• **Extracted data entries**
+--
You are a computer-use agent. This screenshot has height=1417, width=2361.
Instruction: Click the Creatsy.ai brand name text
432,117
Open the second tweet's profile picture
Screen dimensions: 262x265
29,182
+--
• **Problem to work on**
Type the records again in full, matching them exactly.

• **Written solution**
You are a computer-use agent. This screenshot has height=1417, width=2361.
Instruction: Click the Creatsy.ai brand name text
432,117
Open the second tweet's profile picture
Screen dimensions: 262x265
29,182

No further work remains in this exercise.